5. En troisième lieu, aux termes de l'article L. 731-1 du code de l'entrée et du séjour des étrangers et du droit d'asile : " L'autorité administrative peut assigner à résidence l'étranger qui ne peut quitter immédiatement le territoire français mais dont l'éloignement demeure une perspective raisonnable, dans les cas suivants : / 1° L'étranger fait l'objet d'une décision portant obligation de quitter le territoire français, prise moins de trois ans auparavant, pour laquelle le délai de départ volontaire est expiré ou n'a pas été accordé () ".

6. M. B a fait l'objet d'une obligation de quitter le territoire français sans délai le 9 juillet 2024. Dès lors, compte tenu de cette obligation de quitter le territoire français prise moins de trois ans auparavant et alors qu'aucun délai n'avait été accordé, le préfet de l'Isère pouvait sans erreur de droit l'assigner à résidence par l'arrêté contesté.

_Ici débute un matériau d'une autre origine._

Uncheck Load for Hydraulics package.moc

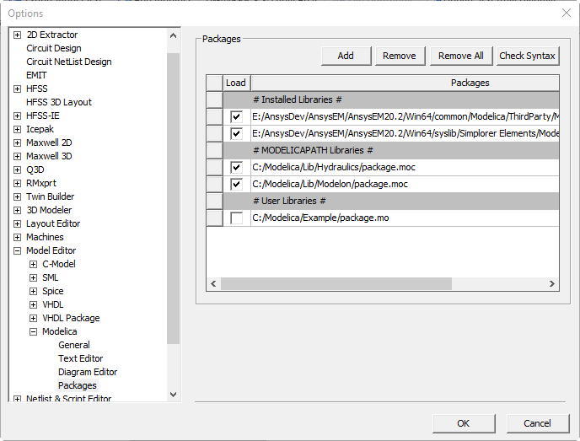tap(236, 167)
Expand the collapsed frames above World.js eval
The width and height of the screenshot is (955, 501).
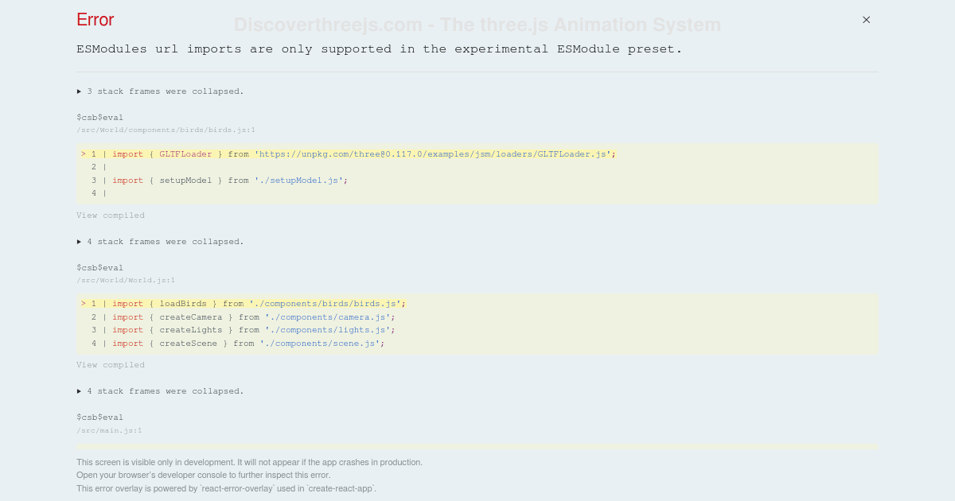pyautogui.click(x=160, y=242)
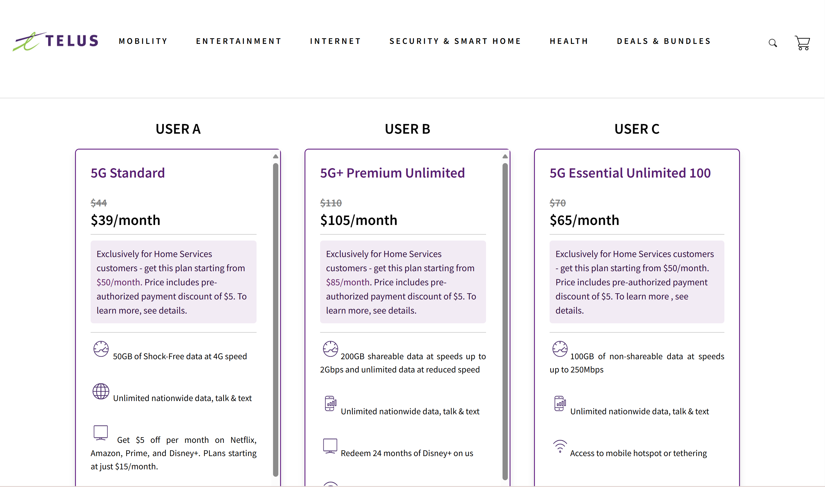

7. En quatrième et dernier lieu, il ne ressort pas des pièces du dossier que la décision contestée, prise pour une durée de 45 jours renouvelable et qui lui permet de circuler librement dans le département de l'Isère, porte une atteinte disproportionnée à son droit au respect de sa vie privée et familiale. Si M. B fait part de la présence de son épouse sur le territoire français et de ses enfants scolarisés, l'arrêté contesté est une assignation à résidence et non une obligation de quitter le territoire français. En tout état de cause, cette dernière de même nationalité est dépourvue de titre de séjour et n'a pas vocation à demeurer sur le territoire. Rien ne fait obstacle à ce que l'ensemble de la famille retourne en Algérie et notamment pas la circonstance que sa femme souffre d'une hernie. Dès lors, les moyens tirés de la méconnaissance de l'article 8 de la convention européenne de sauvegarde des droits de l'homme et des libertés fondamentales et de l'erreur de droit doivent être écartés. Pour les mêmes motifs, l'arrêté n'est pas entaché d'erreur manifeste d'appréciation.

8. Il résulte de tout ce qui précède que la requête doit être rejetée, y compris les conclusions à fin d'injonction et celles présentées au titre de l'article L. 761-1 du code de justice administrative.

D E C I D E :

Article 1er: La requête de M. B est rejetée.

Article 2 : Le présent jugement sera notifié à M. C B, à Me Aldeguer et au préfet de l'Isère.

Rendu public par mise à disposition au greffe le 4 novembre 2024.

La magistrate désignée,

E. ALa greffière,

A. Zanon

La République mande et ordonne au préfet de l'Isère, en ce qui le concerne, et à tous commissaires de justice à ce requis en ce qui concerne les voies de droit commun, contre les parties privées, de pourvoir à l'exécution de la présente décision.